On another level, marriage may be a concept of permanence for you, but that doesn't mean that all people think of it like that.  I can't imagine being with someone who has a violent nature that they've concealed from me, or has some sort of severe mental problem that reveals itself down the road. And on a less extreme note, people change.  I'm not the person I was 10 years ago, nor is my spouse.  Fortunately, we have changed together, in ways that complement each other, but what if we had not?  What if we had changed in ways that made us drift apart?  People shouldn't have to be forced to stay with each other if they are no longer suited for each other. 
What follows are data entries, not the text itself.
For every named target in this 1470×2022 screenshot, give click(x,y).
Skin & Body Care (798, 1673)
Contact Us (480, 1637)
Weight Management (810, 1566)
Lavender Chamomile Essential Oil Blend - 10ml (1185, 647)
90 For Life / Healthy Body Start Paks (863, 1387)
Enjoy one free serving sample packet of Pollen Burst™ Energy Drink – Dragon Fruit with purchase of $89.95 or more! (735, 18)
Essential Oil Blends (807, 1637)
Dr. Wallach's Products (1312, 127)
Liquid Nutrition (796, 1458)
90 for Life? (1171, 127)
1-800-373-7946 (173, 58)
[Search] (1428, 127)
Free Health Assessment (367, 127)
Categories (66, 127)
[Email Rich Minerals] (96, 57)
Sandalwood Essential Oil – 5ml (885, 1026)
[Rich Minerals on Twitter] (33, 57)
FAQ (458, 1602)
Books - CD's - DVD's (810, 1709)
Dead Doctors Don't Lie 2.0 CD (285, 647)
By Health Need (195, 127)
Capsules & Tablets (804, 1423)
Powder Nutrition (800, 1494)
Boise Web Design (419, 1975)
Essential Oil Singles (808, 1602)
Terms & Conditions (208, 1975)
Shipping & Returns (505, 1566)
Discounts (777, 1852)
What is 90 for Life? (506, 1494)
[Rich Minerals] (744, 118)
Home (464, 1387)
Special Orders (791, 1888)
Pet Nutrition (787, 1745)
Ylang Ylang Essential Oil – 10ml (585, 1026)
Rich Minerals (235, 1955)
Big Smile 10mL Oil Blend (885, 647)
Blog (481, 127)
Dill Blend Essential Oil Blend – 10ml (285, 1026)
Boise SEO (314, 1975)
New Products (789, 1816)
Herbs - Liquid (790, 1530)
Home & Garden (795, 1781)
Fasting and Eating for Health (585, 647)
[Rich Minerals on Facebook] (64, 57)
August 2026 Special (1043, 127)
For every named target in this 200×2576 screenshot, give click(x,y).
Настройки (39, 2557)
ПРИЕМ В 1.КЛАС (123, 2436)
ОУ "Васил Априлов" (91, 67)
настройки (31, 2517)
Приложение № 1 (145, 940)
I'm not saying that marriage should be a fluid thing like certain celebrities seem to think it ought, but I am saying that promising forever is an unreasonable thing.  And that that should not stop a person from trying, but it should not make them feel shamed if they cannot keep it. 

And just to round out my opinion on divorce, there was a common view that since divorce became legal that there should have been a high point of divorces, as women scrambled to get rid of men who were bad, and then the rates would just even out.  History shows us that this is never the case though.  Many women didn't act on this right away, being afraid of what friends and family would think.  Societal pressures are at least as strong as law.  And many men and women, though married, had already lived apart due to lack of ease in obtaining a divorce in the past, they simply had the option in the 60's. I'd like to propose that perhaps the divorce rate didn't 'skyrocket' so much as simply was legalized and recognized. The 'skyrocketing' may be reflective of what portion of society as a whole already had failed marriages.

I hope this doesn't come across as anything more than food for thought.  None of it is meant as an accusation against your beliefs on divorce, I was merely trying to articulate mine, which I'm afraid are not the same as most peoples.  But they work for me.